Of note, more Black women supported President Trump during the 2020 election compared to 2016 despite their high turnout for Biden and Harris.
Harris’ praise for Black women is warranted considering their role in getting both her and Biden elected. However, the now Vice President-elect must not take their work for granted. Oftentimes, the Democratic Party offers Black women lip service without any tangible actions to help this group. For example, many were disappointed with how Jones treated Black women despite their high turnout for him during the Alabama special Senate election. Moreover, there is a growing sentiment that the Democratic Party does not adequately support the Black community.

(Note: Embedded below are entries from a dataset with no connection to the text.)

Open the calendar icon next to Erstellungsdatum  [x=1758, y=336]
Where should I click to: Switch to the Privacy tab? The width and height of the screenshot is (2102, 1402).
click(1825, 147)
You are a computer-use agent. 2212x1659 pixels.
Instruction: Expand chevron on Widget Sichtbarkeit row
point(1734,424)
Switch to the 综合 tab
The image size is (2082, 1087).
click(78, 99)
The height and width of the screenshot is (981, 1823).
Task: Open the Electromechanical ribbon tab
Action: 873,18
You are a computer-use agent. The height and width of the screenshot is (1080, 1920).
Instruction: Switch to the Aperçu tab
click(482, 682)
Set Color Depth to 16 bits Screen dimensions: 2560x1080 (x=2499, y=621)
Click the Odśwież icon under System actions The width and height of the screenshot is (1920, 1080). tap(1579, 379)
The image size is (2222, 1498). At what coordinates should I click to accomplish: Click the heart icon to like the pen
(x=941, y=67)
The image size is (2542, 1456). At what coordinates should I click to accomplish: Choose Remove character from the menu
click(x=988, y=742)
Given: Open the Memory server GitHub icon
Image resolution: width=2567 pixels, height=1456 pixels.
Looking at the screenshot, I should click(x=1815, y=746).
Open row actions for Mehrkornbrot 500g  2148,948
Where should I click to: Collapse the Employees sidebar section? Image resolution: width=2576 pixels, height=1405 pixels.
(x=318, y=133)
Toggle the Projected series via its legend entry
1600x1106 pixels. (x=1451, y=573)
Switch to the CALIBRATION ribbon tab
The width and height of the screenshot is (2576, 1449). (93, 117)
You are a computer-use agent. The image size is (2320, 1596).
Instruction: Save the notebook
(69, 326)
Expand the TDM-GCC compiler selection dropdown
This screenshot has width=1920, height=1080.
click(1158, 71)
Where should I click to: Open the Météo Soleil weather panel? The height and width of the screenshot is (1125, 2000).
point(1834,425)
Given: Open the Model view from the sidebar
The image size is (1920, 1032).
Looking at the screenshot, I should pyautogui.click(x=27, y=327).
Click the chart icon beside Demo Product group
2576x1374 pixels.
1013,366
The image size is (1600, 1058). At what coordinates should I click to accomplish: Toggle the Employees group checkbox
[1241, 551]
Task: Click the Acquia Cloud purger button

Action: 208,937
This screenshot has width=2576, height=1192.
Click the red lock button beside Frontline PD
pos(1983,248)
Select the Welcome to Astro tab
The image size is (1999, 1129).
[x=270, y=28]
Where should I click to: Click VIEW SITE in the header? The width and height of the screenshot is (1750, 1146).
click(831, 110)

A true show of gratitude would be for Harris, Biden, and other Democrats to enact policies that specifically help Black women, and by extension the Black community. As stated earlier, Black women experience complications with pregnancies, safety, and job acquisition due to their race. Moreover, another method of supporting Black women involves supporting and protecting Black men. Black women are mothers to Black sons, wives to Black husbands, daughters to Black fathers, and belong to families with Black male cousins, uncles, grandfathers, nephews, and stepchildren. Ensuring the well-being of Black men means ensuring the well-being of Black women.
Lastly, Black male slander must be put to an end. There is a way to adequately address issues among Black men without castigating the group, especially when considering the role of racism and White supremacy in causing these issues. Harris may have meant well by her tweet, but the Vice President-elect has a lot of learning to do if she is to break long-lasting negative trends.
Abrams, J. A., Hill, A., & Maxwell, M. (2019). Underneath the mask of the strong black woman schema: Disentangling influences of strength and self-silencing on depressive symptoms among us black women. Sex roles, 80(9–10), 517–526.
Liao, K. Y. H., Wei, M., & Yin, M. (2020). The misunderstood schema of the strong black woman: Exploring its mental health consequences and coping responses among african american women. Psychology of Women Quarterly, 44(1), 84–104.
Pelzer, D. L. (2016). Creating a new narrative: Reframing black masculinity for college men. The Journal of Negro Education, 85(1), 16–27.